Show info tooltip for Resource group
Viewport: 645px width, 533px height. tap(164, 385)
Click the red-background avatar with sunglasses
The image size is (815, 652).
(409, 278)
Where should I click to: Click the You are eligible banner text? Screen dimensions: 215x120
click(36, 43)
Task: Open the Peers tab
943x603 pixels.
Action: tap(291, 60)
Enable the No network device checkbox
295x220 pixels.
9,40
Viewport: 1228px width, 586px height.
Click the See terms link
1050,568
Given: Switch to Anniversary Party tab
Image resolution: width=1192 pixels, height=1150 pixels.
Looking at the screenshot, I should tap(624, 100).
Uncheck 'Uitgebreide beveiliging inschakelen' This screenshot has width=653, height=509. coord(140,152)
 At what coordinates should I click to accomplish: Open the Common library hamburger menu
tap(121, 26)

- **What to work on**:
Reproduce all of the data. Leave every line unchanged.

- **Result of the task**:
Show info tooltip for Resource group
Viewport: 645px width, 533px height. tap(164, 385)
Click the red-background avatar with sunglasses
The image size is (815, 652).
(409, 278)
Where should I click to: Click the You are eligible banner text? Screen dimensions: 215x120
click(36, 43)
Task: Open the Peers tab
943x603 pixels.
Action: tap(291, 60)
Enable the No network device checkbox
295x220 pixels.
9,40
Viewport: 1228px width, 586px height.
Click the See terms link
1050,568
Given: Switch to Anniversary Party tab
Image resolution: width=1192 pixels, height=1150 pixels.
Looking at the screenshot, I should tap(624, 100).
Uncheck 'Uitgebreide beveiliging inschakelen' This screenshot has width=653, height=509. coord(140,152)
 At what coordinates should I click to accomplish: Open the Common library hamburger menu
tap(121, 26)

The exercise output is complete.